--- begin RECORDS FOR THE EXERCISE ---
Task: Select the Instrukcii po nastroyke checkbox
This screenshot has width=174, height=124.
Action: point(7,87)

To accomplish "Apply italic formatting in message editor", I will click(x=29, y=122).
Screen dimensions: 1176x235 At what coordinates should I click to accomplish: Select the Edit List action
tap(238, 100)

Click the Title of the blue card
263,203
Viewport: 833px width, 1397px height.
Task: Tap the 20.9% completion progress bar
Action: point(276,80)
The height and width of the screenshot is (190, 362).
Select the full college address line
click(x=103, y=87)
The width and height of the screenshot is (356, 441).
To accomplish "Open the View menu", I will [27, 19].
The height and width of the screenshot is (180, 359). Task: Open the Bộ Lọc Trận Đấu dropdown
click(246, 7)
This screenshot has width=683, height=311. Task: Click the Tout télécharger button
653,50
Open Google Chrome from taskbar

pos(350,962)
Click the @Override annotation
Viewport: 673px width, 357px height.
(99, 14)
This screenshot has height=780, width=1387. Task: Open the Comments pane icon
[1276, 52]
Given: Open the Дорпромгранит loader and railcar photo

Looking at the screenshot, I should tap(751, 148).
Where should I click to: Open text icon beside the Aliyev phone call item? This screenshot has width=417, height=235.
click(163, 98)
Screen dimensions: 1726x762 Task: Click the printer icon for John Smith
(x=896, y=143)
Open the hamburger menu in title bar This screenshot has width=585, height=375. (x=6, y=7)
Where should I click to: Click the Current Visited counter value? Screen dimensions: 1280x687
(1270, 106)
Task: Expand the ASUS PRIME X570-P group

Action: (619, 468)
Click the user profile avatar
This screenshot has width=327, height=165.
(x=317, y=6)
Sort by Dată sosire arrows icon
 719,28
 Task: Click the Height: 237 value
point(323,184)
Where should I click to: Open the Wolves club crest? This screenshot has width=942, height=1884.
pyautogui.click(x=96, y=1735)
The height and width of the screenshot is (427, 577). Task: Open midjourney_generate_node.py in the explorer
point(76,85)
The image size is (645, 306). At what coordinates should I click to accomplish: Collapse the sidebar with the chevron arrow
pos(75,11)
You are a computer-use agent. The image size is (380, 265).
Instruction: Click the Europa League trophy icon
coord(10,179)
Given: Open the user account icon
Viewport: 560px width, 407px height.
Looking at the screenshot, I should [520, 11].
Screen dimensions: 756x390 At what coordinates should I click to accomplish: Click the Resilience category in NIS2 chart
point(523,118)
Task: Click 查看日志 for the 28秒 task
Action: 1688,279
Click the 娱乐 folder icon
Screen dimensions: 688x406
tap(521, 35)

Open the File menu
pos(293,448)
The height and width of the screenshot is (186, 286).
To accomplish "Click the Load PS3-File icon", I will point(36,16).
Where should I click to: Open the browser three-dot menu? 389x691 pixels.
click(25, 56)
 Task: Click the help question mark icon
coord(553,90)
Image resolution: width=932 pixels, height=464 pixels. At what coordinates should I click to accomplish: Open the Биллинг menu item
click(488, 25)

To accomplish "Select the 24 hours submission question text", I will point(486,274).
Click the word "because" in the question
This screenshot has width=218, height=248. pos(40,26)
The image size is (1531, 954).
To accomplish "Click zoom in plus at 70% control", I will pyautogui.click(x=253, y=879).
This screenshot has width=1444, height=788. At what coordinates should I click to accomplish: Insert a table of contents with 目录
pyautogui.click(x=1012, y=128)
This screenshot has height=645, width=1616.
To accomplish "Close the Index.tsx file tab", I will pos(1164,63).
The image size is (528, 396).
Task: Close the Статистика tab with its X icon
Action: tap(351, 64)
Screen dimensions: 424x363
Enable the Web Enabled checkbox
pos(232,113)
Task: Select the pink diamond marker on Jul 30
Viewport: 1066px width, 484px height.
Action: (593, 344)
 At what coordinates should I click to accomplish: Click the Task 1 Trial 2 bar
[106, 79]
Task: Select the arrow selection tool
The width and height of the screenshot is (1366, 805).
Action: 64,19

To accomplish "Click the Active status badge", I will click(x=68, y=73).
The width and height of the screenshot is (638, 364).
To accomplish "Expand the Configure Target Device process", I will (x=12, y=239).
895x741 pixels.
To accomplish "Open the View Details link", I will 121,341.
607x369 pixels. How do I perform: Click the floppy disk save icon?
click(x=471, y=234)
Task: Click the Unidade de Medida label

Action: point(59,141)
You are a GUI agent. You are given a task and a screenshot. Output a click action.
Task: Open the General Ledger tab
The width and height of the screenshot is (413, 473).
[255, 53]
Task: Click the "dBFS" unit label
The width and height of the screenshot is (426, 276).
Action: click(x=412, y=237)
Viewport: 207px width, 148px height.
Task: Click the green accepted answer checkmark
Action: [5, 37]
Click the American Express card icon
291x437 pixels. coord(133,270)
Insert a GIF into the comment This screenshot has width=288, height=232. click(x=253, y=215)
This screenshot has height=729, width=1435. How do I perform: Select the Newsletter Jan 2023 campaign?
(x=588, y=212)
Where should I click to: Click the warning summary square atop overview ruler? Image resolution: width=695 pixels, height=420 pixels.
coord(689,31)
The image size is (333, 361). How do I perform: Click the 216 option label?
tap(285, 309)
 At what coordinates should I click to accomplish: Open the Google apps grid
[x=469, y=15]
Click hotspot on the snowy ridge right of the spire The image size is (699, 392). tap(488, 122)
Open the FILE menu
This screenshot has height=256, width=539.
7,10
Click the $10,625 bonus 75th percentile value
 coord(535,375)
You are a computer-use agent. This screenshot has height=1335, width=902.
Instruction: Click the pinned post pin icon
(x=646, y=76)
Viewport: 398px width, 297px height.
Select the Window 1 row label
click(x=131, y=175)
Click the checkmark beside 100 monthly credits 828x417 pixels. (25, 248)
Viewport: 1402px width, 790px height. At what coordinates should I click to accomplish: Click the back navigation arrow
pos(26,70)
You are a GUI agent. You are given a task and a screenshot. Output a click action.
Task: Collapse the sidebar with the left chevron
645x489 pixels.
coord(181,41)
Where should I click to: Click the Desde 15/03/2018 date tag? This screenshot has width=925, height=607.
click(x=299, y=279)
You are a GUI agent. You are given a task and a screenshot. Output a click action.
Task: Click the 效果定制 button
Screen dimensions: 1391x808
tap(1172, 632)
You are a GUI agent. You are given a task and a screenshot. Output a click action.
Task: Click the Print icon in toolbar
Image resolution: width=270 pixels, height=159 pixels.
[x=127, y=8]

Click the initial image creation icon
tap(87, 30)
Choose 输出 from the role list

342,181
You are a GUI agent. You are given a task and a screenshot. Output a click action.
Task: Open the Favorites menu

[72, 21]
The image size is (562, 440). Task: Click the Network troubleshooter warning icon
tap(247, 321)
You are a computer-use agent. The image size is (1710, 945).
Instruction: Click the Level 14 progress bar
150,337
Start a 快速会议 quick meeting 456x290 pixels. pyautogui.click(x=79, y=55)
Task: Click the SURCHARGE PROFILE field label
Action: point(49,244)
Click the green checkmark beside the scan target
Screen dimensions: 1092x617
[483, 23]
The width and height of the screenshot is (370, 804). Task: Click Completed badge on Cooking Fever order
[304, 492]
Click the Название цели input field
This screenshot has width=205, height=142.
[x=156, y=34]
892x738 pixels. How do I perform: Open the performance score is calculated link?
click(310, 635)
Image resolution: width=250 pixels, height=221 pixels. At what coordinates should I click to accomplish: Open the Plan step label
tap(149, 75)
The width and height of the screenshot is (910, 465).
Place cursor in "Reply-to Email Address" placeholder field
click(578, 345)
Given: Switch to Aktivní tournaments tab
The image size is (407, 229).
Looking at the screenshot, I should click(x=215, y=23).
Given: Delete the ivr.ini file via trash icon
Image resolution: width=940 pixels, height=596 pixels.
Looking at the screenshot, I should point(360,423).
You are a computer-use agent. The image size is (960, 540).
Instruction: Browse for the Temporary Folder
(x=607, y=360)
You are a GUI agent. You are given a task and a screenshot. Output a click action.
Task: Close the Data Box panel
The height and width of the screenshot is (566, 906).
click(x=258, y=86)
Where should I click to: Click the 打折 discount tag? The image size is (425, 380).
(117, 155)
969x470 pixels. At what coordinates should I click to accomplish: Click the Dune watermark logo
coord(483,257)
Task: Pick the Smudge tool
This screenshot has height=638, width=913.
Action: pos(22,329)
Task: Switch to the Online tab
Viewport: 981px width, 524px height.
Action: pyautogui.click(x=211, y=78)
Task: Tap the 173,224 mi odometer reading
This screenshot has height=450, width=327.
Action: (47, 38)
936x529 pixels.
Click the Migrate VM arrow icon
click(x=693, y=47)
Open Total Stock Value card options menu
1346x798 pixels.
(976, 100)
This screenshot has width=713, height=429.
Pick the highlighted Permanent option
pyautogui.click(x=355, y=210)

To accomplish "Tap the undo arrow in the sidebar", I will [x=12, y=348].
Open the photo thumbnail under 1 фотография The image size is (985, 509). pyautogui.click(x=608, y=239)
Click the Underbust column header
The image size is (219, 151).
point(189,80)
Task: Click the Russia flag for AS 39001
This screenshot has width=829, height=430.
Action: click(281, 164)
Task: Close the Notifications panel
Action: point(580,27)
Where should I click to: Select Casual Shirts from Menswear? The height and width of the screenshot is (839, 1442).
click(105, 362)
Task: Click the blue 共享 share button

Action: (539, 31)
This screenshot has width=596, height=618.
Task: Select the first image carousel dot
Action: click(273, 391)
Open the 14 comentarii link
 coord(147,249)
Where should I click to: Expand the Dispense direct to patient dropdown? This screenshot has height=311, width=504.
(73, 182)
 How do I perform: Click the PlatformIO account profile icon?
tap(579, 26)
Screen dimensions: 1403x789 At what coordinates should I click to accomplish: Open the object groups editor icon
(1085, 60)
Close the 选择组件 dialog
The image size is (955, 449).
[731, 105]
--- end RECORDS FOR THE EXERCISE ---
- DIRECTIONS
Format the items above as a JSON list of strings, one string per line, leaving out blank lines. Cover only the part from the start of the items through the line containing "Action: point(276,80)", with that line included.

- REPLY TO THE EXERCISE
[
  "Task: Select the Instrukcii po nastroyke checkbox",
  "This screenshot has width=174, height=124.",
  "Action: point(7,87)",
  "To accomplish \"Apply italic formatting in message editor\", I will click(x=29, y=122).",
  "Screen dimensions: 1176x235 At what coordinates should I click to accomplish: Select the Edit List action",
  "tap(238, 100)",
  "Click the Title of the blue card",
  "263,203",
  "Viewport: 833px width, 1397px height.",
  "Task: Tap the 20.9% completion progress bar",
  "Action: point(276,80)"
]